西行は25歳頃に僧として出家した後、30歳頃からの30年程度を、高野山に生活の拠点を置いていたと言われる。高野山は、空海が開いた真言宗の総本山でもある。しかし西行は、生涯にわたって高野山の教団に組み込まれた訳ではなく、前述したように、真言宗のライバルとも言える天台宗の慈円などとも交流を持っていた。そして60歳を超えてからは伊勢に移る。伊勢は、伊勢神宮で知られるように、神道の重要な聖地である。伊勢での西行は、伊勢神宮の神官たちの和歌の指導を行なっていたようだ。
天台宗の僧によって神仏習合の書「曜天記」が記されたのは、西行が生きた時代と同時代でもある。西行も自らの和歌の中で、日本語と、日本文化を育んだ空間を用いながら、グローバルな思想である仏教と、日本古来の信仰である神道の融合を試みていたとも言われる。

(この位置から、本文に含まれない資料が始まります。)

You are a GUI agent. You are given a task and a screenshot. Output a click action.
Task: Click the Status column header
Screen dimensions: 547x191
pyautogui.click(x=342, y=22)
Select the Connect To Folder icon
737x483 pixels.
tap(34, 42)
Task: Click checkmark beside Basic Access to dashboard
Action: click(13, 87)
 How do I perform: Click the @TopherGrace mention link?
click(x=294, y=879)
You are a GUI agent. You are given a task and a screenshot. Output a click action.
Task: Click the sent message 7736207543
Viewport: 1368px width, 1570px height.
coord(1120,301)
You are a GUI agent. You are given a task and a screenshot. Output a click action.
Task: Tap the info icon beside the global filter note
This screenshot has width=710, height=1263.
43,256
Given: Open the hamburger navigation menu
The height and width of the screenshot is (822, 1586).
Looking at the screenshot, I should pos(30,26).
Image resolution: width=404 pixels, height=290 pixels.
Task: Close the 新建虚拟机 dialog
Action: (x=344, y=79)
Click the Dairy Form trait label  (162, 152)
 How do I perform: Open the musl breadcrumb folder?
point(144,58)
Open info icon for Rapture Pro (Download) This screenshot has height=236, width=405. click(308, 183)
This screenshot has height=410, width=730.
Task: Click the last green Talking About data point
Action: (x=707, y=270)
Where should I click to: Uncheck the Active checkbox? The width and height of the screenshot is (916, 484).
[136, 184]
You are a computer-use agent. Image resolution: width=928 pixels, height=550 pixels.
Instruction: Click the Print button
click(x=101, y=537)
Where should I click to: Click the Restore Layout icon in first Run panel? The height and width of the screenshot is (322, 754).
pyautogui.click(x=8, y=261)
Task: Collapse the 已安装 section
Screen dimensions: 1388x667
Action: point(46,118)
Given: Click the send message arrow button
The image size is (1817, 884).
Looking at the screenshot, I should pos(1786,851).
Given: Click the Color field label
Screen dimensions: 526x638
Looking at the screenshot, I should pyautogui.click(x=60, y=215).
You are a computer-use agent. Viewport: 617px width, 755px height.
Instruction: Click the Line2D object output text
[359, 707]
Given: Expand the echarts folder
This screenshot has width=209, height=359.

僧でもある西行が、伊勢に暮らし、神官たちと積極的に交わっていたという点からも、神と仏の融合に対する西行の姿勢が伺えるのではないだろうか。
また、晩年の西行は、それまでに詠んできた歌の中から、秀れた歌を選び、伊勢神宮に奉納するという事業を行なっている。
このような西行の一連の行動が、仏教と神道を結びつける「本地垂迹思想」を推進する結果となり、神道と仏教が共存する上で西行が果たした歴史的役割は大きい、とも言われる。
これまで見たように、賢治の足跡を辿ると、西行や最澄、芭蕉などが登場することにも、不思議な縁が感じられ、同時に、西行自身が、これまで文章の中で何度も取り上げてきた日本の神仏習合という信仰の成立に多大な影響を及した人物と言われていることにも、不思議な縁を感じる。
西行が晩年を過ごした伊勢は、宮沢賢治と父・政次郎が旅をした地でもある。